(Information provided)

'''

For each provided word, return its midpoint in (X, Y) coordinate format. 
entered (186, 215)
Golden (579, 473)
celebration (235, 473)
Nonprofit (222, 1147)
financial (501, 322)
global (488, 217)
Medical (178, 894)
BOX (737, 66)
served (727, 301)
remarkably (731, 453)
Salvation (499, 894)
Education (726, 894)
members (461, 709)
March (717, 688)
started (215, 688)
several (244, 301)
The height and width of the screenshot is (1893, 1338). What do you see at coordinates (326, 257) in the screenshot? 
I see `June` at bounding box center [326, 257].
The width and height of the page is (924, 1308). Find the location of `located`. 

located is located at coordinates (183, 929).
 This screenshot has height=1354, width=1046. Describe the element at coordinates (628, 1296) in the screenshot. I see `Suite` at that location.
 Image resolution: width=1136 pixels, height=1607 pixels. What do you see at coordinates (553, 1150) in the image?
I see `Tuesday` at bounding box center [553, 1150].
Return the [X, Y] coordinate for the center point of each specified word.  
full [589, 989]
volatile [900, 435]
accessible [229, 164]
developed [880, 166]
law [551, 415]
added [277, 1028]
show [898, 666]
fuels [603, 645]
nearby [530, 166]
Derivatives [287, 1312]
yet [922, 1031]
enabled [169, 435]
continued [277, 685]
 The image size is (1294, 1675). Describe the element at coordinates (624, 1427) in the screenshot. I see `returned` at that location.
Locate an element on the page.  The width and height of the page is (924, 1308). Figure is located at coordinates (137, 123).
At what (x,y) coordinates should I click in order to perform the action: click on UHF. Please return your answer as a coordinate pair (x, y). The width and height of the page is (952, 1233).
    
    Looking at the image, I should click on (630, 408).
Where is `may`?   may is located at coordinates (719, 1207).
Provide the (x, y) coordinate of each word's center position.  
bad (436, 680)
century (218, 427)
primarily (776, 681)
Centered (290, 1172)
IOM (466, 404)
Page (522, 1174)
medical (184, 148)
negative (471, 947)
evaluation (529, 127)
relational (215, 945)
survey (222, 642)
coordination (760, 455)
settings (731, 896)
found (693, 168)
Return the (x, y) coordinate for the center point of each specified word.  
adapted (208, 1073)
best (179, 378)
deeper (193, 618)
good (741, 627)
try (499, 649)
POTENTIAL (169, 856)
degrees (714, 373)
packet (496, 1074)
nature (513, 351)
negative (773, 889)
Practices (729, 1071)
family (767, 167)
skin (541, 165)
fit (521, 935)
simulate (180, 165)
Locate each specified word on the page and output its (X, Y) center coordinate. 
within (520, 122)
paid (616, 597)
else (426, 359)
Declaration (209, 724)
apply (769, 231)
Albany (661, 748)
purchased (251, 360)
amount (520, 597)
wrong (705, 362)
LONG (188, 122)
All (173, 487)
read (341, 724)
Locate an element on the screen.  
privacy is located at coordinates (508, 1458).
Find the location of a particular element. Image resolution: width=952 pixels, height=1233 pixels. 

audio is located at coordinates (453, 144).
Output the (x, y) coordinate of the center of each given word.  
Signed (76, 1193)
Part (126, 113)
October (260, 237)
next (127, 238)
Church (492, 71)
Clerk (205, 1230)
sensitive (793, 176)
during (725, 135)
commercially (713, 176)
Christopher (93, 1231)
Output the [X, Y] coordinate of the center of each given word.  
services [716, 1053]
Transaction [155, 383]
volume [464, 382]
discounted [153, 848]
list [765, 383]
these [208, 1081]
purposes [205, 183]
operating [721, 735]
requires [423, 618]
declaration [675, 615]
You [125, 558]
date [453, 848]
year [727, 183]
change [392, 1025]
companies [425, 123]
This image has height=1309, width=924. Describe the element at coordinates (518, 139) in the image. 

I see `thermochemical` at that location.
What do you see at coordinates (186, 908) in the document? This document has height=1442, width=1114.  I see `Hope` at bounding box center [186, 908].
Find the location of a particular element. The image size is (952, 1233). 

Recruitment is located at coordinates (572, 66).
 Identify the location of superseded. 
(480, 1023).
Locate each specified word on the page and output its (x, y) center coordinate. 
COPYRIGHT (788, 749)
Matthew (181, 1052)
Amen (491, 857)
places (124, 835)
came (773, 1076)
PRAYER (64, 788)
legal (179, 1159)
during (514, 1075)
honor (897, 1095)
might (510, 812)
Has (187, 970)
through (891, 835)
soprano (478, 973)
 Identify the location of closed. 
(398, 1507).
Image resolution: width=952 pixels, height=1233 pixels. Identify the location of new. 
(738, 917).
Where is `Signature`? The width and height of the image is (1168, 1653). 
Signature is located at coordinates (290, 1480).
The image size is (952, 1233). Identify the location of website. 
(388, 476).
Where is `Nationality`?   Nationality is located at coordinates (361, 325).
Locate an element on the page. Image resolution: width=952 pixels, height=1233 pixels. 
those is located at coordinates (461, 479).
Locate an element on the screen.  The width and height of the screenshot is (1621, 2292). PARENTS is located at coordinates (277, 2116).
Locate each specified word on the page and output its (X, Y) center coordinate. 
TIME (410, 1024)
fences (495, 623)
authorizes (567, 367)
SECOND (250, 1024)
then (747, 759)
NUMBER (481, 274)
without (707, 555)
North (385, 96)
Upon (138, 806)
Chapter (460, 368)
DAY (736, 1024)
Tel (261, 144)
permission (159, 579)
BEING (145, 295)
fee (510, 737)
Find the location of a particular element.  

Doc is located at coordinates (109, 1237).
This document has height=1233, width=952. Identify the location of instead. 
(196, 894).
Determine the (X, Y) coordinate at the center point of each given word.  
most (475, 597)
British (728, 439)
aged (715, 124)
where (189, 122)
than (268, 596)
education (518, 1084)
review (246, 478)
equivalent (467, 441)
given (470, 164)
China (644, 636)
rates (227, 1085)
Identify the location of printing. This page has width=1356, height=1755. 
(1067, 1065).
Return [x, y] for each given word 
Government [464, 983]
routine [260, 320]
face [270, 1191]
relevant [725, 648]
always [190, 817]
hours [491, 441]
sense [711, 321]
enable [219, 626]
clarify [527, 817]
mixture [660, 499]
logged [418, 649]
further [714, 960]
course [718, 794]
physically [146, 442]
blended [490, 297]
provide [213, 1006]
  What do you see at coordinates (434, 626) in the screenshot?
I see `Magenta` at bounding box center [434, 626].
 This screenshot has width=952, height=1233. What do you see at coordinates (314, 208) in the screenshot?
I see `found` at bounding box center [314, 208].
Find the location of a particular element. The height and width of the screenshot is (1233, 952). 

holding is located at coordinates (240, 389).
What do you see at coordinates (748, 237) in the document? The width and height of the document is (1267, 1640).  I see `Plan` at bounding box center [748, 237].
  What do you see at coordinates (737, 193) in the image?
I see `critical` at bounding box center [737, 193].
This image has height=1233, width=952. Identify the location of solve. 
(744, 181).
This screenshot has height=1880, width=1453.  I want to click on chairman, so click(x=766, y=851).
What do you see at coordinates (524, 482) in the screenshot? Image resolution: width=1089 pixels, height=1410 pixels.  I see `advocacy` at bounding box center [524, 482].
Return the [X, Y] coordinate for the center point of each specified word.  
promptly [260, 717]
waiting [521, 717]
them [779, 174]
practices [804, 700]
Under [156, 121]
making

'''

(Your instructions)
Extract every item above and reproduce each one word for word.

(Final result)
For each provided word, return its midpoint in (X, Y) coordinate format. 
entered (186, 215)
Golden (579, 473)
celebration (235, 473)
Nonprofit (222, 1147)
financial (501, 322)
global (488, 217)
Medical (178, 894)
BOX (737, 66)
served (727, 301)
remarkably (731, 453)
Salvation (499, 894)
Education (726, 894)
members (461, 709)
March (717, 688)
started (215, 688)
several (244, 301)
The height and width of the screenshot is (1893, 1338). What do you see at coordinates (326, 257) in the screenshot? 
I see `June` at bounding box center [326, 257].
The width and height of the page is (924, 1308). Find the location of `located`. 

located is located at coordinates (183, 929).
 This screenshot has height=1354, width=1046. Describe the element at coordinates (628, 1296) in the screenshot. I see `Suite` at that location.
 Image resolution: width=1136 pixels, height=1607 pixels. What do you see at coordinates (553, 1150) in the image?
I see `Tuesday` at bounding box center [553, 1150].
Return the [X, Y] coordinate for the center point of each specified word.  
full [589, 989]
volatile [900, 435]
accessible [229, 164]
developed [880, 166]
law [551, 415]
added [277, 1028]
show [898, 666]
fuels [603, 645]
nearby [530, 166]
Derivatives [287, 1312]
yet [922, 1031]
enabled [169, 435]
continued [277, 685]
 The image size is (1294, 1675). Describe the element at coordinates (624, 1427) in the screenshot. I see `returned` at that location.
Locate an element on the page.  The width and height of the page is (924, 1308). Figure is located at coordinates (137, 123).
At what (x,y) coordinates should I click in order to perform the action: click on UHF. Please return your answer as a coordinate pair (x, y). The width and height of the page is (952, 1233).
    
    Looking at the image, I should click on (630, 408).
Where is `may`?   may is located at coordinates (719, 1207).
Provide the (x, y) coordinate of each word's center position.  
bad (436, 680)
century (218, 427)
primarily (776, 681)
Centered (290, 1172)
IOM (466, 404)
Page (522, 1174)
medical (184, 148)
negative (471, 947)
evaluation (529, 127)
relational (215, 945)
survey (222, 642)
coordination (760, 455)
settings (731, 896)
found (693, 168)
Return the (x, y) coordinate for the center point of each specified word.  
adapted (208, 1073)
best (179, 378)
deeper (193, 618)
good (741, 627)
try (499, 649)
POTENTIAL (169, 856)
degrees (714, 373)
packet (496, 1074)
nature (513, 351)
negative (773, 889)
Practices (729, 1071)
family (767, 167)
skin (541, 165)
fit (521, 935)
simulate (180, 165)
Locate each specified word on the page and output its (X, Y) center coordinate. 
within (520, 122)
paid (616, 597)
else (426, 359)
Declaration (209, 724)
apply (769, 231)
Albany (661, 748)
purchased (251, 360)
amount (520, 597)
wrong (705, 362)
LONG (188, 122)
All (173, 487)
read (341, 724)
Locate an element on the screen.  
privacy is located at coordinates (508, 1458).
Find the location of a particular element. Image resolution: width=952 pixels, height=1233 pixels. 

audio is located at coordinates (453, 144).
Output the (x, y) coordinate of the center of each given word.  
Signed (76, 1193)
Part (126, 113)
October (260, 237)
next (127, 238)
Church (492, 71)
Clerk (205, 1230)
sensitive (793, 176)
during (725, 135)
commercially (713, 176)
Christopher (93, 1231)
Output the [X, Y] coordinate of the center of each given word.  
services [716, 1053]
Transaction [155, 383]
volume [464, 382]
discounted [153, 848]
list [765, 383]
these [208, 1081]
purposes [205, 183]
operating [721, 735]
requires [423, 618]
declaration [675, 615]
You [125, 558]
date [453, 848]
year [727, 183]
change [392, 1025]
companies [425, 123]
This image has height=1309, width=924. Describe the element at coordinates (518, 139) in the image. 

I see `thermochemical` at that location.
What do you see at coordinates (186, 908) in the document? This document has height=1442, width=1114.  I see `Hope` at bounding box center [186, 908].
Find the location of a particular element. The image size is (952, 1233). 

Recruitment is located at coordinates (572, 66).
 Identify the location of superseded. 
(480, 1023).
Locate each specified word on the page and output its (x, y) center coordinate. 
COPYRIGHT (788, 749)
Matthew (181, 1052)
Amen (491, 857)
places (124, 835)
came (773, 1076)
PRAYER (64, 788)
legal (179, 1159)
during (514, 1075)
honor (897, 1095)
might (510, 812)
Has (187, 970)
through (891, 835)
soprano (478, 973)
 Identify the location of closed. 
(398, 1507).
Image resolution: width=952 pixels, height=1233 pixels. Identify the location of new. 
(738, 917).
Where is `Signature`? The width and height of the image is (1168, 1653). 
Signature is located at coordinates (290, 1480).
The image size is (952, 1233). Identify the location of website. 
(388, 476).
Where is `Nationality`?   Nationality is located at coordinates (361, 325).
Locate an element on the page. Image resolution: width=952 pixels, height=1233 pixels. 
those is located at coordinates (461, 479).
Locate an element on the screen.  The width and height of the screenshot is (1621, 2292). PARENTS is located at coordinates (277, 2116).
Locate each specified word on the page and output its (X, Y) center coordinate. 
TIME (410, 1024)
fences (495, 623)
authorizes (567, 367)
SECOND (250, 1024)
then (747, 759)
NUMBER (481, 274)
without (707, 555)
North (385, 96)
Upon (138, 806)
Chapter (460, 368)
DAY (736, 1024)
Tel (261, 144)
permission (159, 579)
BEING (145, 295)
fee (510, 737)
Find the location of a particular element.  

Doc is located at coordinates (109, 1237).
This document has height=1233, width=952. Identify the location of instead. 
(196, 894).
Determine the (X, Y) coordinate at the center point of each given word.  
most (475, 597)
British (728, 439)
aged (715, 124)
where (189, 122)
than (268, 596)
education (518, 1084)
review (246, 478)
equivalent (467, 441)
given (470, 164)
China (644, 636)
rates (227, 1085)
Identify the location of printing. This page has width=1356, height=1755. 
(1067, 1065).
Return [x, y] for each given word 
Government [464, 983]
routine [260, 320]
face [270, 1191]
relevant [725, 648]
always [190, 817]
hours [491, 441]
sense [711, 321]
enable [219, 626]
clarify [527, 817]
mixture [660, 499]
logged [418, 649]
further [714, 960]
course [718, 794]
physically [146, 442]
blended [490, 297]
provide [213, 1006]
  What do you see at coordinates (434, 626) in the screenshot?
I see `Magenta` at bounding box center [434, 626].
 This screenshot has width=952, height=1233. What do you see at coordinates (314, 208) in the screenshot?
I see `found` at bounding box center [314, 208].
Find the location of a particular element. The height and width of the screenshot is (1233, 952). 

holding is located at coordinates (240, 389).
What do you see at coordinates (748, 237) in the document? The width and height of the document is (1267, 1640).  I see `Plan` at bounding box center [748, 237].
  What do you see at coordinates (737, 193) in the image?
I see `critical` at bounding box center [737, 193].
This image has height=1233, width=952. Identify the location of solve. 
(744, 181).
This screenshot has height=1880, width=1453.  I want to click on chairman, so click(x=766, y=851).
What do you see at coordinates (524, 482) in the screenshot? Image resolution: width=1089 pixels, height=1410 pixels.  I see `advocacy` at bounding box center [524, 482].
Return the [X, Y] coordinate for the center point of each specified word.  
promptly [260, 717]
waiting [521, 717]
them [779, 174]
practices [804, 700]
Under [156, 121]
making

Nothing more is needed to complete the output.